Tuesday, November 17, 2009

Transitioning

I am laying in bed doing some reading on adoption and attachment and bonding. We've been physically doing so much for the adoption - decorating the nursery, registering for gifts, buying things we will need, fundraising that we have forgotten about our agency recommended reading. I am feeling a little under the weather tonight and Peter is busy studying so I lay in bed reading books. It is easy in all the excitement to forget about the very real and possibly not very easy transition our family may go through.

Those first 9 months with mom are so critical for a child and our baby will lose that bond. We are thrilled and excited to bring our baby home but for him it could be a totally different experience. He is going to have no clue about how much we have been looking forward to holding him. He is going to lose everything familiar - the people, the smells, the noises, and be brought into a world full of white people, totally different smells, and very different noises. We may hold him differently then he's used to. Bathe him and feed him different foods that he is not familiar with.

The first few weeks are so important to his attachment with us and his understanding that we are his parents. From what other families are telling us, it will take years to see if he actually made that connection with us early on. Most children do bond quickly with their parents but some suffer from attachment disorders for life.

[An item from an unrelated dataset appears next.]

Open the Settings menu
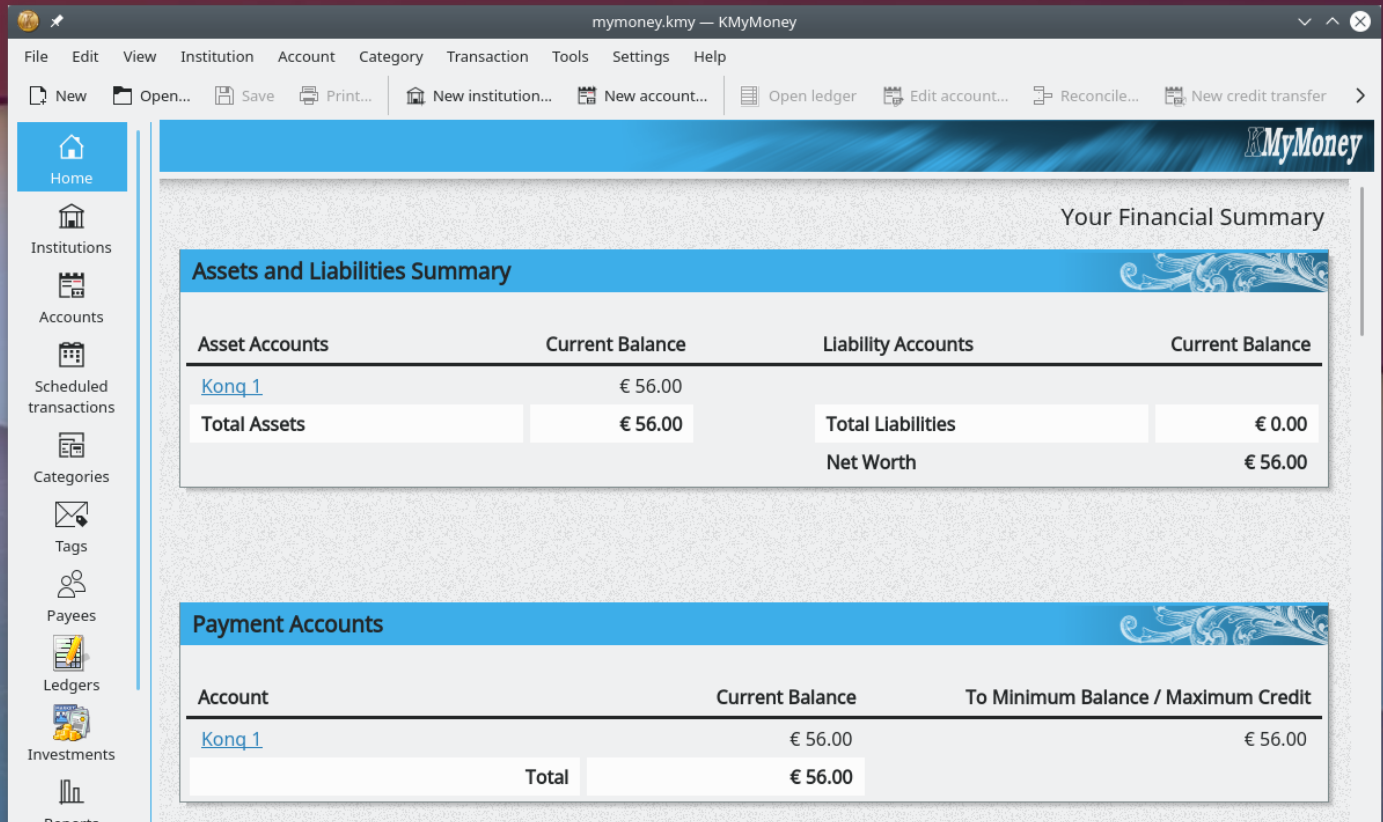Viewport: 1383px width, 822px height. click(640, 57)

So we definitely want to proceed cautiously and do everything we can to make the transition for our baby as smooth as possible and give us the best chance to have an adjusted and bonded child.

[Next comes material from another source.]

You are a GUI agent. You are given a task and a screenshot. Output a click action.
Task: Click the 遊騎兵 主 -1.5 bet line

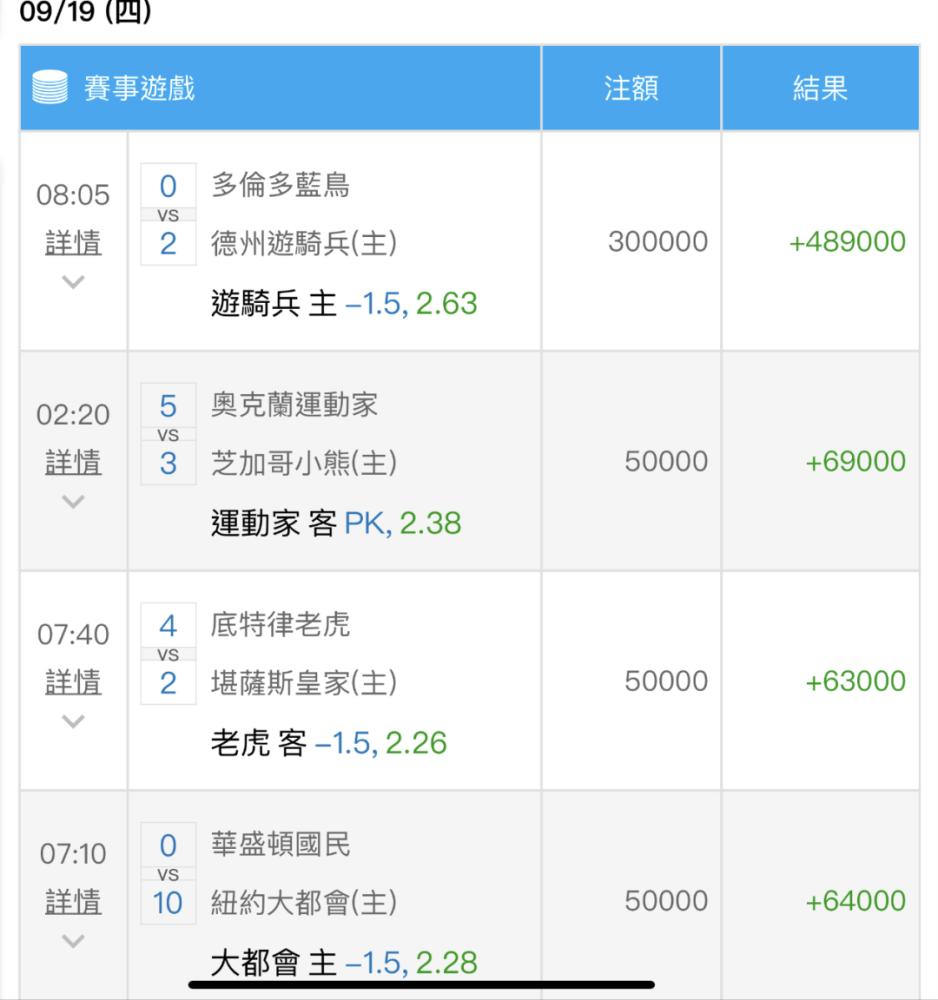344,304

The top suggestions to make this happen are:

Be his sole providers by being the only one's to feed, change, and soothe

Call him by his first name (his new name) and his middle name (his Ethiopian name) for awhile since he will probably recognize his Ethiopian name. This gives him time to adjust and learn his new name.

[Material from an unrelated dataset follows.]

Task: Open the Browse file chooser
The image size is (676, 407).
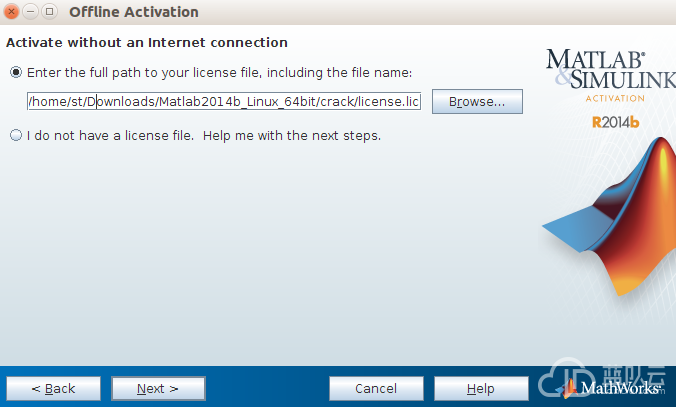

Limit time spent out of the house. Read his signs and signals and don't push it.

Wear him in an infant carrier as much as possible while at home and out of the house

Shower with him to promote skin to skin contact

Massage him, sing to him, rock him often

Have him co-sleep so his needs are immediately met and also for skin to skin contact

Always have his mother feed him. Mimic nursing him (leaving bottle stationary so he has to come to it) - complete with demanding eye contact, position of holding him, switching sides (which promotes both sides of brain development)

Limit visitors so as not to confuse him or overstimulate him

Be sure everyone is healthy who visits as his immune system will be weak.

This is the list we have of recommended behaviors. It is also recommended that we cocoon ourselves in our home with just us and him for the first 2 months but I don't see that happening. We will definitely be limiting visitors and limiting who gets to hold him and we definitely will be the one's always taking care of his needs (feeding, changing, consoling). We Will utilize several of the above recommendations but not sure on all of them yet.

One of the things our agency requires of us after referral is to make a written transition plan of how we want the first few months home with baby to look like. What we will do to bond with our child and what type of restrictions we will have on visitors. We know family and friends will be very anxious to get to know our little one and we are going to do our best to share, but we hope that everyone can be understanding of this critical time in our family. I am sure we will probably make decisions that others do not understand but we have to do what we think is best. We are discussing what our plans will be after arriving home with our baby and how we want the first few weeks and months to be. There is a lot to figure out and plan for this critical time but we still have time to work out all the details.